Bupati Rembang Harno mengatakan kesehatan ibu dan bayi merupakan salah satu indikator keberhasilan pembangunan kesehatan sekaligus berkaitan dengan kualitas sumber daya manusia di masa mendatang.
Karena itu, menurut dia, upaya menekan angka kematian ibu dan bayi tidak dapat hanya dibebankan kepada tenaga kesehatan.
“Kesehatan ibu dan bayi merupakan indikator keberhasilan pembangunan kesehatan. Setiap ibu berhak menjalani kehamilan yang sehat. Oleh karena itu, upaya menurunkan angka kematian ibu dan angka kematian bayi harus menjadi tanggung jawab kita bersama, bukan hanya sektor kesehatan semata,” ujar Harno.
Harno menjelaskan inovasi TELPONI merupakan bentuk gotong royong masyarakat dalam menjaga keselamatan ibu dan bayi.
Melalui program tersebut, masyarakat didorong untuk menemokno atau menemukan ibu hamil berisiko tinggi, laporno apabila terdapat kondisi kegawatdaruratan, dan memastikan pasien segera openi atau mendapatkan penanganan yang tepat di fasilitas pelayanan kesehatan.
Harno berharap komitmen yang dibangun tidak berhenti pada kegiatan seremonial, tetapi dilanjutkan dengan aksi nyata dan kolaborasi berkelanjutan.
“Komitmen yang kita bangun hari ini hendaknya tidak berhenti sebagai seremonial saja, tetapi diwujudkan melalui aksi nyata, kolaborasi yang berkelanjutan, serta kepedulian yang tinggi terhadap keselamatan ibu dan bayi,” tegasnya.
Ia optimistis keterlibatan berbagai pihak dapat membantu Kabupaten Rembang mempertahankan tren penurunan angka kematian ibu dan bayi sekaligus meningkatkan kualitas pelayanan kesehatan.
Kepala Dinas Kesehatan Kabupaten Rembang, dr. Ali Sofii, mengatakan kematian ibu dan bayi masih menjadi tantangan pembangunan kesehatan. Karena itu, capaian yang telah diraih perlu terus dijaga melalui kerja sama lintas sektor.
Berdasarkan data 2025, tercatat lima kasus kematian ibu di Kabupaten Rembang. Angka tersebut setara sekitar 72 kematian per 100 ribu kelahiran hidup.
“Jumlah kematian ibu di tahun 2025 adalah sebesar lima kematian ibu. Ini merupakan angka terendah sepanjang sejarah Kabupaten Rembang,” kata Ali.
Sementara itu, jumlah kematian bayi pada 2025 tercatat 96 kasus, atau sekitar 14 kematian per 1.000 kelahiran hidup. Capaian tersebut juga disebut sebagai salah satu yang terendah sepanjang sejarah Kabupaten Rembang.
“Kematian bayi di tahun 2025 berada di angka 96 kasus atau sekitar 14 per 1.000 kelahiran hidup. Ini juga merupakan capaian yang cukup baik dan termasuk yang terendah sepanjang sejarah di Kabupaten Rembang,” jelasnya.

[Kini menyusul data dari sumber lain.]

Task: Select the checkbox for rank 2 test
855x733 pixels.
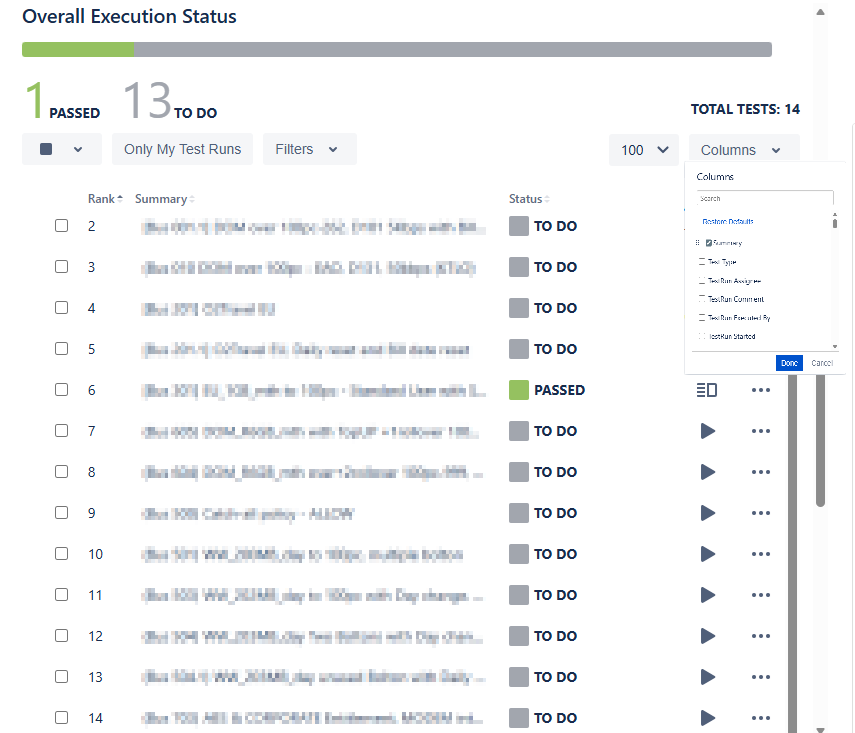Action: tap(62, 226)
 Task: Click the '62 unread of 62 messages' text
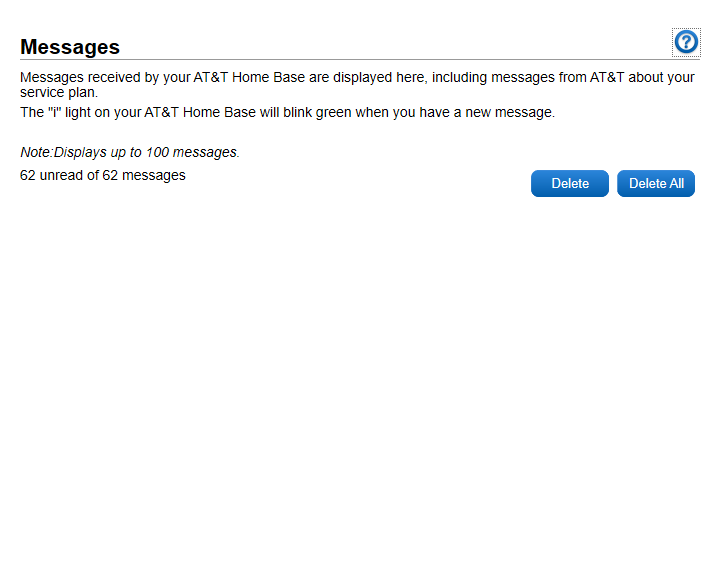tap(103, 176)
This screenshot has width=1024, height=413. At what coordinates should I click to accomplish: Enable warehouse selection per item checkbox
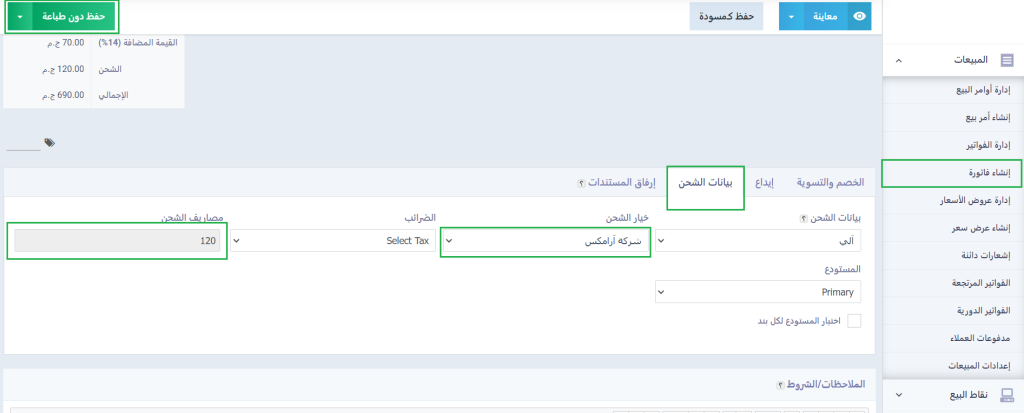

Meski mencatat capaian terbaik, Ali mengingatkan agar seluruh pihak tidak berpuas diri. Pencegahan dan penanganan risiko harus terus diperkuat, terutama melalui deteksi dini dan respons cepat terhadap kondisi kegawatdaruratan.
Menurutnya, penggalangan komitmen menjadi momentum menyatukan langkah seluruh unsur, mulai dari OPD, rumah sakit, puskesmas, organisasi profesi kesehatan, kader, hingga masyarakat.
Melalui TELPONI, setiap unsur diharapkan memiliki peran dalam menemukan ibu hamil berisiko, mempercepat pelaporan ketika terjadi kegawatdaruratan, serta memastikan pasien memperoleh penanganan medis secara cepat dan tepat.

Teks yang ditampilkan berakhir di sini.